ДК 004

The analysis of modern approaches of semantic parsing

Александр Пак – доцент кафедры информационных технологий Казахстанско-Британского технического университета, г. Алматы, Республика Казахстан

Жалгас Жиенбеков – магистрант Казахстанско-Британского технического университета, г. Алматы Республика Казахстан

Abstract: Semantic parsing has recently gotten a lot of press in the community. Even though many neural modelling attempts have considerably improved performance, the data scarcity problem still exists. In semantic parsing, modelling apparent logical regularities is critical, making it challenging for neural networks to obtain high outcomes without task-specific previous knowledge. This article will introduce critical views on modern approaches to semantic parsing, namely preliminary data preparation, modification, and a unique framework for infusing prior information into a model. Also, an overview of how to generate a high-precision synchronous context-free language from the training data captures essential conditional independence aspects encountered in semantic parsing. The model is then taught about these structural properties using datum from this language to train a sequence-to-sequence re-current network (RNN) model with an attention-based coping mechanism. We will consider the possible ways to improve the accuracy of our recurrent network model on three semantic parsing data sets, resulting in new state-of-the-art performance on the standard data set for models with similar supervision.

Keywords: semantic parsing, RNN, GeoQuery, geo, overnight,SCFG.

Introduction

The objective of semantic parsing is a translation of natural language statements into machine-readable form with meaningful representations. From sequence-to-sequence models to neural network topologies, there has been a surge in the use of neural networks for semantic parsing in recent years. While semantic parsers based on neural networks have shown excellent results, there is still space for improvement. Since the main goal was to increase the accuracy score of neural networks, there are many approaches and methods used in previous works. Namely, recombination data, reranking, sentence rewriting and paraphrasing processes. All of them were assumed to be a good approach to achieving the best result.
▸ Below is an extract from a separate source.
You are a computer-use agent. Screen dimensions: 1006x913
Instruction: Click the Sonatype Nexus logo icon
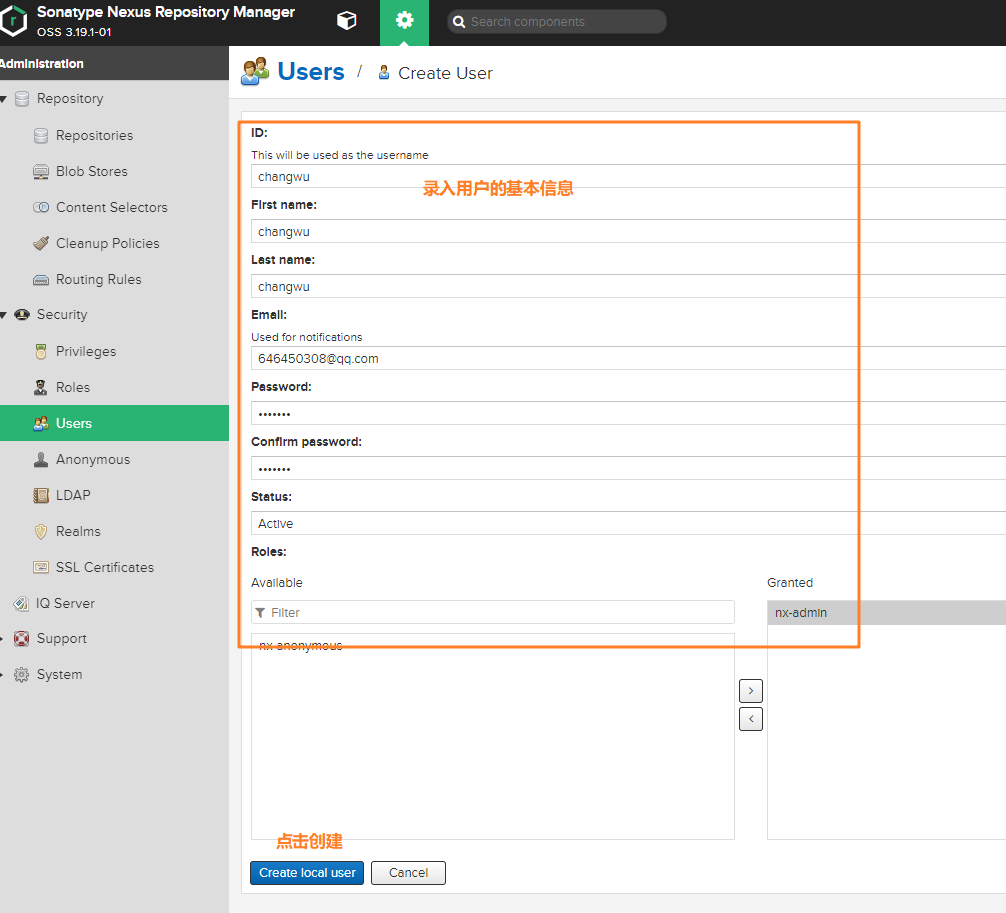13,21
Data recombination processes for neural networks and reranking the dataset had shown that they still have drawbacks in improving semantic parsing results. [1]
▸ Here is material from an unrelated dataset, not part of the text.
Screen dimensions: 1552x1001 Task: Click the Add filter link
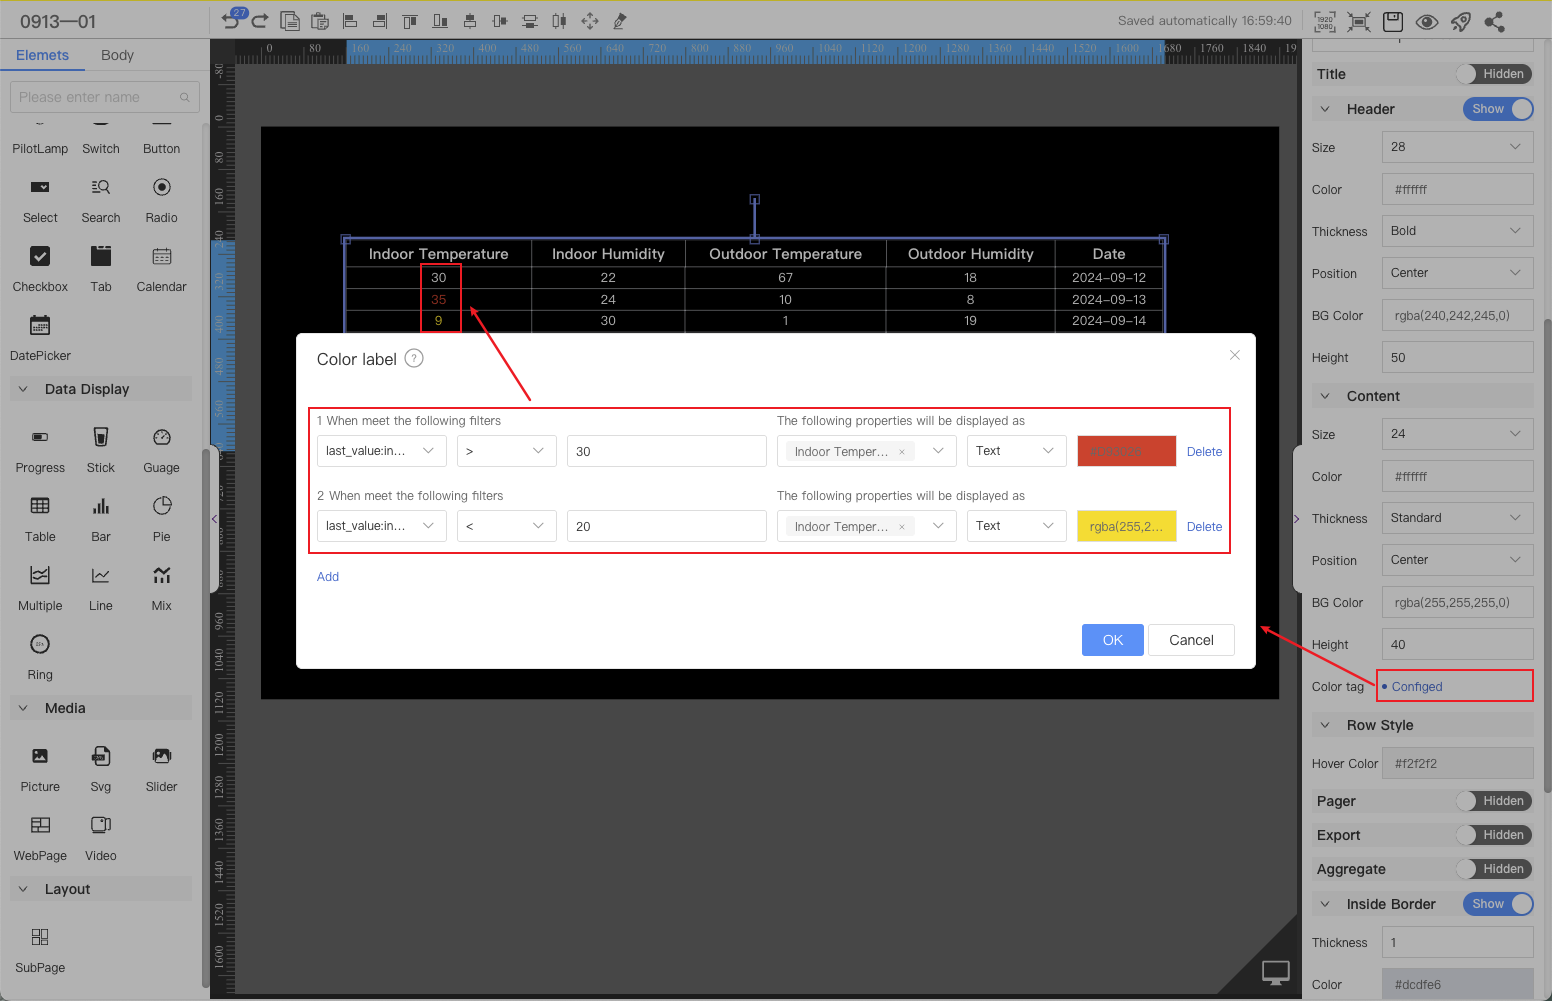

In this paper, we will provide realistic strategies that may affect the best outcomes in semantic parsing procedures. We have shown that an RNN can predict tree-structured outputs in a linear way. Recurrent neural networks (RNNs), meanwhile, have made rapid progress in a variety of structured prediction tasks in NLP, such as machine translation and syntactic parsing. RNNs have the ability to perform a wide range of tasks with little feature engineering since they make few domain-specific assumptions. Nearly all experiments, completed in previous studies used basically 3 datasets: GeoQuery, ATIS and Overnight.
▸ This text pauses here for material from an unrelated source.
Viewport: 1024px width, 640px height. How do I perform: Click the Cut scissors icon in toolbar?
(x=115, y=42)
  • GeoQuery (GEO) consist of Natural language inquiries about US geography that are linked with Prolog database queries We follow Zettlemoyer and Collins’ typical split of more than 500 training samples and 280 test cases. To standardize variable nomenclature, we preprocess the logical forms to De Brujin index notation;
  • ATIS (ATIS) provides plain querying a flight database in a foreign language that is linked with lambda calculus database queries. We train on 4470 cases and assess Zettlemoyer and Collins’ 438 test examples;
  • Overnight (OVERNIGHT) is a collection of logical forms and natural language paraphrases divided into eight subdomains. The dataset was created by Wang et al. (2015) by producing all conceivable logical forms up to a certain depth threshold and then collecting a large number of natural language paraphrases from Amazon Mechanical Turk employees for each logical form. We use the identical train/test splits for our evaluation.

This paper will provide the results of findings that previous researchers achieve considerable gains over strong baselines on all three labelled datasets. Previous research has concentrated on how to train a semantic parser using input utterances, but what if we wanted to create a semantic parser for a different domain, such as a natural language interacting with a publishing database? Because no such interface exists, we don’t even have a natural source of input utterances to annotate. [2]

Semantic parsing

Semantic parsing is the process of converting natural language utterances into formal meaning interpretations. The objective meaning representations can be specified using a variety of conceptual frameworks. This includes linguistically driven semantic presentations like -calculus and abstract meaning representations, which are aimed to capture the meaning of any phrase. In more task-driven techniques to Semantic Pars- ing, meaning representations are widely used to describe executable programs such as SQL queries, robotic commands, smartphone instructions, and even multipurpose pro- programming languages like Python and Java [3].

The executable formalisms and models used in semantic parsing research have traditionally relied significantly on linguistic ideas of formal semantics, such as the -calculus generated by a CCG parser. Recent work with neural encoder-decoder semantic parsers, on the other hand, has opened the door to more accessible formalisms, such as conventional programming languages, and NMT-style models that are more accessible to a

Most semantic parsing research ignores the context of NL utterances, such as inter-action histories in dialogues. Depending on the application context, the surrounding text changes dramatically. The surrounding text of a current speech is referred to as the context in a free-text piece [3].

image001

Fig. 1. An example of semantic parsing.

With regard to various statements, the context differs. Since the primal task of paper is semantic parsing it responses to converts queries into logical forms (Q2LF). Let x = x1     x|x| denote the query, and y = y1       y|y| denote the logical form. An encoder encoder the query x into vector representations, and a decoder learns to create the logical form y based on the encoding vectors.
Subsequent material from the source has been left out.